Understanding hypoxic ischemic encephalopathy
Hypoxic ischemic encephalopathy is a condition where the infant does not receive enough oxygen while in the womb. This leads to brain cells sustaining injuries, and it can happen in a variety of ways. Studies suggest that between two and nine out of every 1,000 live births will experience HIE.
It is vital for providers to recognize the symptoms of HIE well in advance so that treatment can begin right away. Occasionally, the doctor will be at fault for this condition, and in this instance, the parents may want to consider legal action.
There are several ways this condition can come about. Some of the most common explanations include:
- Blood-clotting disorders from the mother
- Fetal-maternal hemorrhage
- Cord prolapse
- Placental blood clots
- Trauma occurring during delivery
- Low maternal blood pressure
- Placental insufficiency
- Cord compression
- Drug and alcohol abuse from the mother
There are several diagnostic tools doctors can use to determine if an infant suffers from HIE. Imaging tools are most common, such as MRI, ultrasound and EEG. The doctor can also utilize the Sarnat Scale, which takes into account the baby’s appearance after birth.

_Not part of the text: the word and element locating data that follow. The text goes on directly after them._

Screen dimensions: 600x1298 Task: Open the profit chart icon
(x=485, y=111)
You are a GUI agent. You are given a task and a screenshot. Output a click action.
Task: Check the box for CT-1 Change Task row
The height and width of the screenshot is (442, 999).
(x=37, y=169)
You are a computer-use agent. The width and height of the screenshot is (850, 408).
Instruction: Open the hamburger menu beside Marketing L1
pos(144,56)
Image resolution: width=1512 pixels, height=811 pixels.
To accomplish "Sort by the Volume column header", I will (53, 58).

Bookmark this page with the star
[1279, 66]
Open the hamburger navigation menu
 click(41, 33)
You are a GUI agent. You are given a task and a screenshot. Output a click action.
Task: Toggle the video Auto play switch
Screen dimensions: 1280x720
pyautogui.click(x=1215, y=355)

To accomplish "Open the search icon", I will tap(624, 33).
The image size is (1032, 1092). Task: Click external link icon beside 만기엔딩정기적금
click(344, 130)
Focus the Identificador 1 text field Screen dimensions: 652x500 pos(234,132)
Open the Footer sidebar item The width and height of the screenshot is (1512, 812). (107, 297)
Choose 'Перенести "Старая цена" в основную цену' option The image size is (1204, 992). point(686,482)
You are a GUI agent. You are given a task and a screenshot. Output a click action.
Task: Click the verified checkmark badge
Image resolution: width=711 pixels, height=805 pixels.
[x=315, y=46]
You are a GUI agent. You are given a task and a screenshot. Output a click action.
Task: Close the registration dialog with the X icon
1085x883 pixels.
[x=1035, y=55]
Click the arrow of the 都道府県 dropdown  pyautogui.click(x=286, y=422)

The most apparent symptoms will be the presence of depressed, irregular or slow breathing. Additional symptoms can include:
- Skin color appearing pale or blue
- Low or floppy muscle tone
- Stained meconium
- Depressed or completely absent reflexes
Regardless of how this condition appeared, it is paramount to begin treatment as soon as possible. When the infant suffers from delayed, depressed breathing, the doctor may recommend mechanical ventilation to aid the baby in breathing. Another treatment may involve cooling the infant’s body or brain to reverse the effects of brain hypoxia. Medications and general anesthesia are available to prevent the baby from experiencing seizures. An array of treatments exist to help the baby better control his or her blood pressure and heart function.